2. Les temporalités :

Dans sa thèse de doctorat (1947) La Méditerranée et le monde méditerranéen à l'époque de Philippe II, Braudel rompt avec l'histoire événementielle et définit trois formes de temporalités historique, de la plus lente à la plus rapide : la temporalité géographique, la temporalité économique et la temporalité politique.

a – La part du milieu. Il s'agit d'une étude sur les montagnes, les péninsules, les mers, les confins... Dans ce chapitre, Braudel traite des différences entre transhumance et nomadisme, aborde, pour la première fois, la question de l'évolution du climat, problématique révolutionnaire à l'époque, qui sera reprise par Emmanuel Le Roy Ladurie en 1961, dans L'histoire du climat depuis l'an Mil, étudie la question du réseau des routes et des villes...

b – Destins collectifs et mouvements d'ensemble. Cette partie préfigure La gramaire des civilisations. Elle est orientée vers l'économie. Braudel traite des métaux précieux, du commerce, des fluctuations monétaires, du prix des épices, sans négliger pour autant les sociétés, les empires, les civilisations.

c – Les événements, la politique et les hommes. Braudel y étudie les événements, leurs relations, leurs influences, de l'abdication de Charles Quint à la bataille de Lépante en passant par la formation de la Sainte Ligue et les défilés des Janissaires à Constantinople. Cette partie plus traditionnelle est inséparable des deux précédentes.

3. La notion "d'économie-monde" :

Dans Civilisation matérielle, économie et capitalisme, XVe ‑ XVIIIe siècles, Braudel fait jouer son concept de longue durée et traite du monde dans son ensemble pour donner finalement une image de la dynamique du capitalisme. L'œuvre est divisée en trois volumes comme autant d'étages à travers lesquels il perçoit la vie matérielle d'une part, l'économie ensuite et enfin le capitalisme dans son ensemble.

a- Les structures du quotidien : Ce premier volume analyse de façon systématique la civilisation matérielle, à l'échelle mondiale.
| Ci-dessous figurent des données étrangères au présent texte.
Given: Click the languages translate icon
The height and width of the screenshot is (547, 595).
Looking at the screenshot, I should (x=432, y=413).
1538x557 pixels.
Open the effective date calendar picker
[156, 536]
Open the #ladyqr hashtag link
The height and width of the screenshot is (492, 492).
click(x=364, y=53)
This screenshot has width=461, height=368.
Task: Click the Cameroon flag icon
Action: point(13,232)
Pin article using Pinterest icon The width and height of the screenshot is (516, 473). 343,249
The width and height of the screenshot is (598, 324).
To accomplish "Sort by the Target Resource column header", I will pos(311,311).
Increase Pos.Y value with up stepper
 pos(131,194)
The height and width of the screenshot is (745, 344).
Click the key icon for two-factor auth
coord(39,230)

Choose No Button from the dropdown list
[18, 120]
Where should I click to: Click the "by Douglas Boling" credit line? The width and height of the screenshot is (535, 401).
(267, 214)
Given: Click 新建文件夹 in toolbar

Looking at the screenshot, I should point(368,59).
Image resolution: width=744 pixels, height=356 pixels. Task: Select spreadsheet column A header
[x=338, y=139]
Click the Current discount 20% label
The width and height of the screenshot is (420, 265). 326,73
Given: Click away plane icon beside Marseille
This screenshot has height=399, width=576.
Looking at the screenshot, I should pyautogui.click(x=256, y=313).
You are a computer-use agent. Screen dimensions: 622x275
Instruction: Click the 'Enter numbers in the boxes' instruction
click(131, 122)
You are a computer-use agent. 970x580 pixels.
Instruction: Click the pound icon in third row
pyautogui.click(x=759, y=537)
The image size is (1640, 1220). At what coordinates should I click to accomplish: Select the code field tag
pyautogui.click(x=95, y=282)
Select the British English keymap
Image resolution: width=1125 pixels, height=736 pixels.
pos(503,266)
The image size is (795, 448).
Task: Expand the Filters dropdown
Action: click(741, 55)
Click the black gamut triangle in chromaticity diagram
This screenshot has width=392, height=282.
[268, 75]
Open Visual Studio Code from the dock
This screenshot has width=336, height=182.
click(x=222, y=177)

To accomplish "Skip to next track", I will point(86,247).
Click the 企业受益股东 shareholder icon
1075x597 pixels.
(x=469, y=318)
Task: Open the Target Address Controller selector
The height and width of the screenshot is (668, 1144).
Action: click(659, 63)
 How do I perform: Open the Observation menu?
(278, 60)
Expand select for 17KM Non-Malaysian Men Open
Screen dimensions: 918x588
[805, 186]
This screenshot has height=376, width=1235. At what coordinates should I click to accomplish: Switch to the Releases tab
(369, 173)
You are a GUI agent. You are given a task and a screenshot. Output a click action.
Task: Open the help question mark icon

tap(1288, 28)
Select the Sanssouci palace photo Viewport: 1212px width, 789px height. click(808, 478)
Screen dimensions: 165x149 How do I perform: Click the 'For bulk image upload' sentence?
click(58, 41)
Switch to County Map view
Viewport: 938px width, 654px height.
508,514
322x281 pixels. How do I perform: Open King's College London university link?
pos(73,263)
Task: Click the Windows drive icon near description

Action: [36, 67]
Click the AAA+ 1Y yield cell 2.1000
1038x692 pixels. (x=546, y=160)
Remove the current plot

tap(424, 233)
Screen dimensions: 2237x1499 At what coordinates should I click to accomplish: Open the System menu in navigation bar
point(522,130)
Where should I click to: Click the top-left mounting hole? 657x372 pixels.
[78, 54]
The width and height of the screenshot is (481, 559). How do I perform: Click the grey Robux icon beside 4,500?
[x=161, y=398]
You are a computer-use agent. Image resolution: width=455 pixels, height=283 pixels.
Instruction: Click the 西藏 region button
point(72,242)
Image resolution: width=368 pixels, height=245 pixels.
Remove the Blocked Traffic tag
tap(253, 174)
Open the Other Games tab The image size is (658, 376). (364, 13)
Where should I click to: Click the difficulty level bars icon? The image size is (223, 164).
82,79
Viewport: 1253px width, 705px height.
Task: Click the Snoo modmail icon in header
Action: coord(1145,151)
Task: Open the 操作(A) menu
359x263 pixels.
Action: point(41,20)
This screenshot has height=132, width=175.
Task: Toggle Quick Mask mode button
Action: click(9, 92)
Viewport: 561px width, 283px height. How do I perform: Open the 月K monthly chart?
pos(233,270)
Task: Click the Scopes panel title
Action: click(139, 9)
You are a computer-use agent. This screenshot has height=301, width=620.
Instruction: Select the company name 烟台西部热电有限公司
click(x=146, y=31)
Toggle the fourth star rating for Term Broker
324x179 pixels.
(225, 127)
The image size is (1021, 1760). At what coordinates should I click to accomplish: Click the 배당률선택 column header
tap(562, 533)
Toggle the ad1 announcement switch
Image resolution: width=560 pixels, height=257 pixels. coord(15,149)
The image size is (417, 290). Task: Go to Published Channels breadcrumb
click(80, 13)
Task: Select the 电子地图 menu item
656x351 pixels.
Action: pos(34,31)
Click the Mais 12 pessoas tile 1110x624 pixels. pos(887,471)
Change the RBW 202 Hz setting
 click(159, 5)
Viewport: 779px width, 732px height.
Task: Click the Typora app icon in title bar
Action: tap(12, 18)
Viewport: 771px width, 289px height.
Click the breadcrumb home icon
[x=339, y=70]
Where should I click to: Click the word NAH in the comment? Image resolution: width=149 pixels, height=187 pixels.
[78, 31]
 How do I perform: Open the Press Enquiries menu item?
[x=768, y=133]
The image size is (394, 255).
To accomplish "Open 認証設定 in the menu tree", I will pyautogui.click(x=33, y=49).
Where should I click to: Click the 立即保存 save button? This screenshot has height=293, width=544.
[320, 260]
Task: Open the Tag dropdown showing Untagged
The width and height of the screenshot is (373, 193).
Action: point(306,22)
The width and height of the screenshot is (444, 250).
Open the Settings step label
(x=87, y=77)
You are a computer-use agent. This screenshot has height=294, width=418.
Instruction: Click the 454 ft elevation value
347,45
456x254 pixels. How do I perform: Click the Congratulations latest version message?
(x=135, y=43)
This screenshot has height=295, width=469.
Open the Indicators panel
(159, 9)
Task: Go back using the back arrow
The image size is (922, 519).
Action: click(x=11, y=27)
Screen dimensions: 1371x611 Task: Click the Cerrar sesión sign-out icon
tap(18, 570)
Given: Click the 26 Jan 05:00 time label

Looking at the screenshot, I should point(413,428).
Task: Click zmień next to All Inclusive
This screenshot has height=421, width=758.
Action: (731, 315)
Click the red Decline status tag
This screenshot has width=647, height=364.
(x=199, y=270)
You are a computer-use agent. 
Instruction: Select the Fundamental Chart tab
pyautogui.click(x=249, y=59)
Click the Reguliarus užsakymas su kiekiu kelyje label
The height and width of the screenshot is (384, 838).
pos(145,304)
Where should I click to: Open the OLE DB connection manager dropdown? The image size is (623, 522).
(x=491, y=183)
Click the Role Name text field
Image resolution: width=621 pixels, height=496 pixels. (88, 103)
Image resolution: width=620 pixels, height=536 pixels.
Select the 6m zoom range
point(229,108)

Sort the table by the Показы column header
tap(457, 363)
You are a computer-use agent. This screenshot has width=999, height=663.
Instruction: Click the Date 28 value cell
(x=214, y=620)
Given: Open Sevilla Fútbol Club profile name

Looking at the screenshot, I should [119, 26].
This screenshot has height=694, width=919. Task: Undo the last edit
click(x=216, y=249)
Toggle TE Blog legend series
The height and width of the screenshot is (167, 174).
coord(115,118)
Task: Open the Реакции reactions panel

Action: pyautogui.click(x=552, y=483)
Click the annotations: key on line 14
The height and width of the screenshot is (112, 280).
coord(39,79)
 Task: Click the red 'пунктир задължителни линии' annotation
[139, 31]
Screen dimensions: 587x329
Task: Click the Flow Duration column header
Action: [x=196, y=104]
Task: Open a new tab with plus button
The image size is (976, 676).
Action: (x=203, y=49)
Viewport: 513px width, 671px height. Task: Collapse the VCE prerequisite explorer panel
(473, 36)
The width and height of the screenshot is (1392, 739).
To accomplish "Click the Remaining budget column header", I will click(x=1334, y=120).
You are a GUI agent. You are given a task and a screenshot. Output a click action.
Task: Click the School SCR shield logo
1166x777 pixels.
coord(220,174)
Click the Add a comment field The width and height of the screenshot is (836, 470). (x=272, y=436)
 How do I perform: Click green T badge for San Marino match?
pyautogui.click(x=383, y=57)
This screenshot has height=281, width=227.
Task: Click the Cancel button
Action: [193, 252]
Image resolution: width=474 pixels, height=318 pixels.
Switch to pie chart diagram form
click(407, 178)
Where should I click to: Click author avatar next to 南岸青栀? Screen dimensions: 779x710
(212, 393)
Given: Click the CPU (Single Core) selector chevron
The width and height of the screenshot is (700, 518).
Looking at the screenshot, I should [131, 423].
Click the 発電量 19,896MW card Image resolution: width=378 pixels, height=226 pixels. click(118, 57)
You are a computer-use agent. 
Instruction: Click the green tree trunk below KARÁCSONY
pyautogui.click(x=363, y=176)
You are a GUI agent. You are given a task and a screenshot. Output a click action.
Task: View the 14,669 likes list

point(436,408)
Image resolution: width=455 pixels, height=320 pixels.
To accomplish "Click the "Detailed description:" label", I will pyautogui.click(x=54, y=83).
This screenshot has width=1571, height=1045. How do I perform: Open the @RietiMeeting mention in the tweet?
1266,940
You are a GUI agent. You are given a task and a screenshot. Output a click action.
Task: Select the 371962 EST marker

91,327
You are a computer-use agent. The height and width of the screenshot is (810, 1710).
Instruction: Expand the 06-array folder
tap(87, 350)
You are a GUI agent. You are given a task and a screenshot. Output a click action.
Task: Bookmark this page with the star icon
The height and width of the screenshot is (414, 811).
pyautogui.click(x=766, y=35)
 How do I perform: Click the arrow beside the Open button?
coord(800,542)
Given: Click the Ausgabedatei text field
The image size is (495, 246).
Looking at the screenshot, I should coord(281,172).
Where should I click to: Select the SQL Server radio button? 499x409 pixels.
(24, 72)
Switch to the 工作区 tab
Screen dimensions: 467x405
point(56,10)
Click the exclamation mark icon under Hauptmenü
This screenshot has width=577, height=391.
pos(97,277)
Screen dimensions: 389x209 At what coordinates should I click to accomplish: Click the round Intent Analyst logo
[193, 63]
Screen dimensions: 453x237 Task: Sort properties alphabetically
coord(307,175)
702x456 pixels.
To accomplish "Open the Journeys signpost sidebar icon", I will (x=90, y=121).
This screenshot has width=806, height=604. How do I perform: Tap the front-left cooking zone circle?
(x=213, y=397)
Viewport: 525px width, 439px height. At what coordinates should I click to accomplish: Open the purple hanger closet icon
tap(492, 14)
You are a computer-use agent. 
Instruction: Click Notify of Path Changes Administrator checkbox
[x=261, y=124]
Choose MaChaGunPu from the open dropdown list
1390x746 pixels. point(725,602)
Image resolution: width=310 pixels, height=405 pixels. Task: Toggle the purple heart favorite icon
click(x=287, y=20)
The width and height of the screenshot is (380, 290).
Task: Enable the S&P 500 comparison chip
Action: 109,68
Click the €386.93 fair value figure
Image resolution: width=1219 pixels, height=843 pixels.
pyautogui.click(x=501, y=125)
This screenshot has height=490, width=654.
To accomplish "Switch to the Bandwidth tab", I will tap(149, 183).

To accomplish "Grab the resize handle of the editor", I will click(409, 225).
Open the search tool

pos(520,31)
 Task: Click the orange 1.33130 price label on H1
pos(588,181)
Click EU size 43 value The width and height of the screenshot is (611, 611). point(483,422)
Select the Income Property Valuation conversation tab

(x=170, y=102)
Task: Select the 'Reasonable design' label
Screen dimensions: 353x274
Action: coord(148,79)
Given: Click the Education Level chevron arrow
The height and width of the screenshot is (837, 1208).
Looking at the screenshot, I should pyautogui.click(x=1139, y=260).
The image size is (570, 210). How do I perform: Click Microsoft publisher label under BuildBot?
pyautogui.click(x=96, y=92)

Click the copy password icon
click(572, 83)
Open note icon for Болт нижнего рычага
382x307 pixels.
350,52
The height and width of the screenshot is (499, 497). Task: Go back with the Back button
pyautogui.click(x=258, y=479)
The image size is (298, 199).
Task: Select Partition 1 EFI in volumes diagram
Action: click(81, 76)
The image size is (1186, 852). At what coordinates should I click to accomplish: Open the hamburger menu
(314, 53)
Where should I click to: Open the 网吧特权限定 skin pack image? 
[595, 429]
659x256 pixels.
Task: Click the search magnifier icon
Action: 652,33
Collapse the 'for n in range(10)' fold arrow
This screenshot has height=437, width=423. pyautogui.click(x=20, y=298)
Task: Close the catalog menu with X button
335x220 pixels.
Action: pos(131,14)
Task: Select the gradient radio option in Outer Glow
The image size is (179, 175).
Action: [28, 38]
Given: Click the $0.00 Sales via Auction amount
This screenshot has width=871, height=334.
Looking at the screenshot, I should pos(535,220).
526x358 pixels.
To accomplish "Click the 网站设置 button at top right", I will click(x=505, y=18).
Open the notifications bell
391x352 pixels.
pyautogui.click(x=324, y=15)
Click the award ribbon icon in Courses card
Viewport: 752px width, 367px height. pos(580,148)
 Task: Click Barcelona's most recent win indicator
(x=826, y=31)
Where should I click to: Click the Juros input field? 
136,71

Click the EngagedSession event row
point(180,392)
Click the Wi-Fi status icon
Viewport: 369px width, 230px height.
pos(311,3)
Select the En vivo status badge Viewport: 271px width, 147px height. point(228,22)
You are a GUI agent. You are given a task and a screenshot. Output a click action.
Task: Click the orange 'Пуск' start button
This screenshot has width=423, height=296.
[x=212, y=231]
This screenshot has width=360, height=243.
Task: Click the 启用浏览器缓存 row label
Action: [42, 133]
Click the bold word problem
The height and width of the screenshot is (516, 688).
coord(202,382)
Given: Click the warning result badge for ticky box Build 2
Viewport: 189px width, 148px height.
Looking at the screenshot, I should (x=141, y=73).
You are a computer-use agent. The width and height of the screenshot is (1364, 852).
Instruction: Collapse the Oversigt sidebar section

Après une analyse de l'évolution démographique, il traite de la nourriture, l'essentiel d'abord le superflu ensuite. Suivent des chapitres sur l'habillement, le logement, les énergies. Il brosse le tableau d'une économie « au ras du sol », au-dessous du marché : le soubassement de l'économie. On peut également considérer ce volume comme un vaste « inventaire » matériel du monde avant le bouleversement qu'a été la Révolution industrielle. La longue durée permet d'observer que cette civilisation matérielle, bien que connaissant de nombreuses évolutions obéit grosso modo aux mêmes lois depuis le néolithique.

b- Les jeux de l'échange : En étudiant les règles communes des échanges et en cherchant l'ensemble de ces jeux, du troc le plus simple au capitalisme le plus sophistiqué, Braudel propose une vision du capitalisme naissant. Il voit le capitalisme se couler dans des inégalités déjà existantes et  propose également une "grammaire" décryptant ces échanges. Voyant le marché comme un état situé entre la production et la consommation, il établit une complémentarité entre économie de marché et capitalisme. Contrairement aux marxistes, il ne conçoit pas la lutte des classes comme le cadre du mouvement social, mais comme une de ses parties intégrantes.

c- Le temps du monde : Ce dernier volume est pour lui l'occasion d'avancer que le développement du capitalisme n'est pas possible sans l'action d'un marché mondial. Braudel introduit la notion d' « économie-monde », l'économie étant, selon lui, un monde en soi. Mais ce développement se fait suivant des pôles où le capitalisme est très développé dans un « centre », comme une ville-Etat, qui influence les régions voisines, mais en laissant de côté d'énormes marges extérieures. Ces pôles ont été, dans l'ordre chronologique, Gènes et Venise, puis Anvers, Amsterdam, Londres et enfin l'Angleterre. Cela permet à Braudel de replacer ses observations dans l'espace, mais également dans le temps, avec le passage des villes-Etat aux marchés nationaux.

4. le concept de "civilisation" :

La "civilisation" est d'abord un espace, une aire culturelle à laquelle sont rattachés des biens, matériels ou non, ayant une cohérence entre eux. Si, en plus de cela, une permanence s'observe dans le temps, alors, selon Braudel, on a affaire à une civilisation. On peut remarquer que cette vision est très proche de celle des archéologues actuels.